> **REQUIRED ACTION**
Copy out again, unchanged, the listing below from the line that has "in the header" through the line that has "The image size is (1131, 762).".

> **SUPPLIED INFORMATION**
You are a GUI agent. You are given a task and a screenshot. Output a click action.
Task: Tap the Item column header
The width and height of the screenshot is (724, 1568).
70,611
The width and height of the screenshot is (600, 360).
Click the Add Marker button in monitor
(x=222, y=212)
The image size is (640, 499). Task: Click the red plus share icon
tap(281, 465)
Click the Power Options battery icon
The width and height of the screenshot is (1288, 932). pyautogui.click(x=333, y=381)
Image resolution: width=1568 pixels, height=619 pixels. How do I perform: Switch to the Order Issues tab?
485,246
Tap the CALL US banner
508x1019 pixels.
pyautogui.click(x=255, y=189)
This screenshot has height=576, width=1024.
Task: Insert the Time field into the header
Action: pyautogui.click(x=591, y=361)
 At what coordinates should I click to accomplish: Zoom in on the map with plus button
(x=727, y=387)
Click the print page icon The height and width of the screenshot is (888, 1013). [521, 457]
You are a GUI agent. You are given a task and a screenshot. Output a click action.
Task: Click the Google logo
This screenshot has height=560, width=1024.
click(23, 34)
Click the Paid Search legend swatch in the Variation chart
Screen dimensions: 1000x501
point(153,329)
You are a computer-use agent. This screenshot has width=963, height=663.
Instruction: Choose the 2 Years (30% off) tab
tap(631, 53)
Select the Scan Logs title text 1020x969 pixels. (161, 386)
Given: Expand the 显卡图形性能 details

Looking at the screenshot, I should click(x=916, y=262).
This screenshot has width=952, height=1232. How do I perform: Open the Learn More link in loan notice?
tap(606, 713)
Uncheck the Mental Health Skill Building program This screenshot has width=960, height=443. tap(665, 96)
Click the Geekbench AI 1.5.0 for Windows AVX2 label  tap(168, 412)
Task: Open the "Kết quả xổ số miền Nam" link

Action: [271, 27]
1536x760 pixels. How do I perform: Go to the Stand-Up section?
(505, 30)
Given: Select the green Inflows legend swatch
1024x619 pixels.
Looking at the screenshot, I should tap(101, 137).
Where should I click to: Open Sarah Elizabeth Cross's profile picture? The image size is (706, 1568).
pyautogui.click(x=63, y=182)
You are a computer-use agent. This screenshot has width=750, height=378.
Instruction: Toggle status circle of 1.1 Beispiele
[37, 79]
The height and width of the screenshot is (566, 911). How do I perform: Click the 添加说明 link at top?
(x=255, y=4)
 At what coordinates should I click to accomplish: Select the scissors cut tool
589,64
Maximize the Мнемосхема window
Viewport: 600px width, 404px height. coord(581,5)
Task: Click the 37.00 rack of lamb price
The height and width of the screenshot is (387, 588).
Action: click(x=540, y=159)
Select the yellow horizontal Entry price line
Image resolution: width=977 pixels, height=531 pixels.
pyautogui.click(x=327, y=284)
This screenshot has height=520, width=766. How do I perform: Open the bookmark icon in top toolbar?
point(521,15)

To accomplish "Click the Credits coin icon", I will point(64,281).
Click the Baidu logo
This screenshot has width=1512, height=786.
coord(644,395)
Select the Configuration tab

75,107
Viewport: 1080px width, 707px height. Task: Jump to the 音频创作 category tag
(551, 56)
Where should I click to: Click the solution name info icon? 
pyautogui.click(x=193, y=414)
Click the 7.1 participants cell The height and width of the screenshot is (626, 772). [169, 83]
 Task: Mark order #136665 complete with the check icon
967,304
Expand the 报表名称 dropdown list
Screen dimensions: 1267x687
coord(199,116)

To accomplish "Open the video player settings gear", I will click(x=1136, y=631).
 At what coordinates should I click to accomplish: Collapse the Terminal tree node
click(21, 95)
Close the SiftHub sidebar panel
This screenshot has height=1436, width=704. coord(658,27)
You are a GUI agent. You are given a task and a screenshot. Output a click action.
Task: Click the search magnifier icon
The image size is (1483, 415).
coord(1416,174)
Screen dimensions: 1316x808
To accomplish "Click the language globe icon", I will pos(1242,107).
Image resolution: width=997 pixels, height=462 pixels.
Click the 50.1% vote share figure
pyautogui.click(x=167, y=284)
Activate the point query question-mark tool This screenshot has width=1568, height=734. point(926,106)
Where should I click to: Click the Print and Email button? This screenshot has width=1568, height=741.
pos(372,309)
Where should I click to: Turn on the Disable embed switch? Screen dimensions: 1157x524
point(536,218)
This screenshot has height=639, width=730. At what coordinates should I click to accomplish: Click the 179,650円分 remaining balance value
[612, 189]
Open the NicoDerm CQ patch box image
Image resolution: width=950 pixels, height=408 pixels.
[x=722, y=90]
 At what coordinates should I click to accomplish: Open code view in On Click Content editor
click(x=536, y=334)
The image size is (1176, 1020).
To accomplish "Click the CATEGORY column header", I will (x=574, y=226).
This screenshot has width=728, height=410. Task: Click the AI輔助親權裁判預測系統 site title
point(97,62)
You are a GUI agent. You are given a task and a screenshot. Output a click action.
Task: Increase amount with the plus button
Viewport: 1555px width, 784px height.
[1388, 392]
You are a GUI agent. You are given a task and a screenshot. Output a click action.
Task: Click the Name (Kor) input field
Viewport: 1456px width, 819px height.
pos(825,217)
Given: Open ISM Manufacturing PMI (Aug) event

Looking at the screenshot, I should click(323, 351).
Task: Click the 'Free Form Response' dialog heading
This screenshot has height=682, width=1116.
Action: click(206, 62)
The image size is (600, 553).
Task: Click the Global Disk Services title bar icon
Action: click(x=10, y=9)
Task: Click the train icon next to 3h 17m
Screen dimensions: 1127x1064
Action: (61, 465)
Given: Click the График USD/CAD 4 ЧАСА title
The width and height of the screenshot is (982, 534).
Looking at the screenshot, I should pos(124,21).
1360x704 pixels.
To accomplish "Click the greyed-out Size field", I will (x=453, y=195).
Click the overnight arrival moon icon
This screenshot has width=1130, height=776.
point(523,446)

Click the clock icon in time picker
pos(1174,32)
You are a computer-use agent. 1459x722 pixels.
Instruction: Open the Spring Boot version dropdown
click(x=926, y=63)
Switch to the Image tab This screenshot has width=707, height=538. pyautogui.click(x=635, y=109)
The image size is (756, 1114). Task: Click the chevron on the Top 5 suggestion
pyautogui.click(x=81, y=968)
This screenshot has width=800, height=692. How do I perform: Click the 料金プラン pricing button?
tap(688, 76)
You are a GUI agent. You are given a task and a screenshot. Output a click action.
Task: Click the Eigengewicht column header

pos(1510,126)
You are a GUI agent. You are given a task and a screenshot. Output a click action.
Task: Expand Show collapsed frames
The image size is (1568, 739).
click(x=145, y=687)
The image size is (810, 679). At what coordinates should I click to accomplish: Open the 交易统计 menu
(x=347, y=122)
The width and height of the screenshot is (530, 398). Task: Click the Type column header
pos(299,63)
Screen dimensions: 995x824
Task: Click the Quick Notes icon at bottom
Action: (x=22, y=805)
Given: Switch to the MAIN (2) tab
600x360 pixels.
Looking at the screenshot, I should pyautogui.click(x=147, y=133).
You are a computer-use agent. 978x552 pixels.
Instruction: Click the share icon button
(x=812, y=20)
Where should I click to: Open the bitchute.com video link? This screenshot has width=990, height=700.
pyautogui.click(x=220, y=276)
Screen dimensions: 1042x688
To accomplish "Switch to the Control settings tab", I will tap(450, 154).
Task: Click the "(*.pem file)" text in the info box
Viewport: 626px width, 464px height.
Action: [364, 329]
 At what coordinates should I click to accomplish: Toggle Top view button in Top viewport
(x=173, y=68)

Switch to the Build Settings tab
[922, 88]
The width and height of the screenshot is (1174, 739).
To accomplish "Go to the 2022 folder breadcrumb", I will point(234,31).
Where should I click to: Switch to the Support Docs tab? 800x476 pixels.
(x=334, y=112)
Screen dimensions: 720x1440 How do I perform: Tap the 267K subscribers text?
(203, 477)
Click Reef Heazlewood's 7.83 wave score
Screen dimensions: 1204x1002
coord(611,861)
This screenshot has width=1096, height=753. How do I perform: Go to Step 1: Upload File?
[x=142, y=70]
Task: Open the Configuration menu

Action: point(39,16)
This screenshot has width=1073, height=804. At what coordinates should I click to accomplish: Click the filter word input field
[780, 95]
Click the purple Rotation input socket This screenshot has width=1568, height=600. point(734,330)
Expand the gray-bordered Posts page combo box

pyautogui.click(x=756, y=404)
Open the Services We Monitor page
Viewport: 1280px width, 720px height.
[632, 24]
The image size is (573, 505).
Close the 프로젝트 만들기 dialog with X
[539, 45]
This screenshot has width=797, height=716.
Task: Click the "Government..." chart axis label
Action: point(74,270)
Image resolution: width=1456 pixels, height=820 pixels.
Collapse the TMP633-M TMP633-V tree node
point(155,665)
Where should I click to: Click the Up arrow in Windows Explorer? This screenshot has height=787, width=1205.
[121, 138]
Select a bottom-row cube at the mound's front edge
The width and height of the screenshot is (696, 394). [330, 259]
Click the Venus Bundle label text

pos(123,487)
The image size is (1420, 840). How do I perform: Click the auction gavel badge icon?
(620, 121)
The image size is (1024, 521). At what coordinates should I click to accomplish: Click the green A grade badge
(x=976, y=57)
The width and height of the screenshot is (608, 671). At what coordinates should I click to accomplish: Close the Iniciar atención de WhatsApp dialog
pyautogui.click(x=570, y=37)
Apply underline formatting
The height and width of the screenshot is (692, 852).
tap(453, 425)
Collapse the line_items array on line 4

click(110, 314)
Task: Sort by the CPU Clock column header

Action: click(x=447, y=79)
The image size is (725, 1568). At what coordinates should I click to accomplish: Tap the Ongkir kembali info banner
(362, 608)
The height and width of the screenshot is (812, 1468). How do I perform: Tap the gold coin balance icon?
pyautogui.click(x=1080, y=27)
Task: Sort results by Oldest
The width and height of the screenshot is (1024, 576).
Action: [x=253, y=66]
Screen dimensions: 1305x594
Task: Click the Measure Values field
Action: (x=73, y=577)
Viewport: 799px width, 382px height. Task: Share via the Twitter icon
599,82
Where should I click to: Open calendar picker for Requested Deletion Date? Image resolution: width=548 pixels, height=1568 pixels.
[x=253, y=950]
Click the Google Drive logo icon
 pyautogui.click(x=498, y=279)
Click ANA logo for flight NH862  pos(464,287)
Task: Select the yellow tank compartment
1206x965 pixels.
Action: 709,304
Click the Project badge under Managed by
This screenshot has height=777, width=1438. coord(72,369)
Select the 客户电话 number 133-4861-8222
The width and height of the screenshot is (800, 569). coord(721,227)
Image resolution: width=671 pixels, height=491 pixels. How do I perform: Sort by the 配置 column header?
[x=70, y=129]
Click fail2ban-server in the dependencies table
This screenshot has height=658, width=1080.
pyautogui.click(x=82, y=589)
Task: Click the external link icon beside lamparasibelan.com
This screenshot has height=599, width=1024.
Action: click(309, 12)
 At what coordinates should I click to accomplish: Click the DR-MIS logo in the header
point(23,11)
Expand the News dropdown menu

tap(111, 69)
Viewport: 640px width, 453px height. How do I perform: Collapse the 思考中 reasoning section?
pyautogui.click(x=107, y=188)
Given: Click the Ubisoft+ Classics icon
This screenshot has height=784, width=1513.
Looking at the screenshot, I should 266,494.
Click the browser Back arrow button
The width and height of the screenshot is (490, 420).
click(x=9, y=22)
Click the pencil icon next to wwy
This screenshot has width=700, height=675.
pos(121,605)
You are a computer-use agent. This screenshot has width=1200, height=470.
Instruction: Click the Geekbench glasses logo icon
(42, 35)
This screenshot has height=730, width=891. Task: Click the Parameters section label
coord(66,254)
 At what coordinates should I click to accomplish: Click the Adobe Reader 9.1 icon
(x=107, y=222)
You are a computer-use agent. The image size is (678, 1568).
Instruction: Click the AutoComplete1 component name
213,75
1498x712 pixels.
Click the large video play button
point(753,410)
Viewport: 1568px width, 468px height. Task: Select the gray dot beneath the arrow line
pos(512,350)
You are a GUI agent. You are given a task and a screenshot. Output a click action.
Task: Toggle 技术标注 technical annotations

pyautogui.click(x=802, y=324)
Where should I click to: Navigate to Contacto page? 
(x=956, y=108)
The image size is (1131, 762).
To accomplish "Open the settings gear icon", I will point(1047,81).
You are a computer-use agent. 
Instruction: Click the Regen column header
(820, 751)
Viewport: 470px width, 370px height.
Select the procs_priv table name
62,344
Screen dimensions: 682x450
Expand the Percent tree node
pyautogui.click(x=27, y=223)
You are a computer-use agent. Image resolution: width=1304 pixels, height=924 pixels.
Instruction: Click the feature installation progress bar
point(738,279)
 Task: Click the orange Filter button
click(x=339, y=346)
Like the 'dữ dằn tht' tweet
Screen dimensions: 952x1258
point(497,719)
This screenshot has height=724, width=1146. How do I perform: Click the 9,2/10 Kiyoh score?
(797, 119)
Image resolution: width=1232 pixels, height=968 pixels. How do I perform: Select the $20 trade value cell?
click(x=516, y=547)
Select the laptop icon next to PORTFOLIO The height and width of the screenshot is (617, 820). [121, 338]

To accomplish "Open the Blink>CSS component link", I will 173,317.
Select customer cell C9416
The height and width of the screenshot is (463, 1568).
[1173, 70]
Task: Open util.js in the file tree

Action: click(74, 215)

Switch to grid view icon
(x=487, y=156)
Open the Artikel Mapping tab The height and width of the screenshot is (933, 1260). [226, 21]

> **SOLVED EXERCISE**
 At what coordinates should I click to accomplish: Click the DR-MIS logo in the header
point(23,11)
Expand the News dropdown menu

tap(111, 69)
Viewport: 640px width, 453px height. How do I perform: Collapse the 思考中 reasoning section?
pyautogui.click(x=107, y=188)
Given: Click the Ubisoft+ Classics icon
This screenshot has height=784, width=1513.
Looking at the screenshot, I should 266,494.
Click the browser Back arrow button
The width and height of the screenshot is (490, 420).
click(x=9, y=22)
Click the pencil icon next to wwy
This screenshot has width=700, height=675.
pos(121,605)
You are a computer-use agent. This screenshot has width=1200, height=470.
Instruction: Click the Geekbench glasses logo icon
(42, 35)
This screenshot has height=730, width=891. Task: Click the Parameters section label
coord(66,254)
 At what coordinates should I click to accomplish: Click the Adobe Reader 9.1 icon
(x=107, y=222)
You are a computer-use agent. The image size is (678, 1568).
Instruction: Click the AutoComplete1 component name
213,75
1498x712 pixels.
Click the large video play button
point(753,410)
Viewport: 1568px width, 468px height. Task: Select the gray dot beneath the arrow line
pos(512,350)
You are a GUI agent. You are given a task and a screenshot. Output a click action.
Task: Toggle 技术标注 technical annotations

pyautogui.click(x=802, y=324)
Where should I click to: Navigate to Contacto page? 
(x=956, y=108)
The image size is (1131, 762).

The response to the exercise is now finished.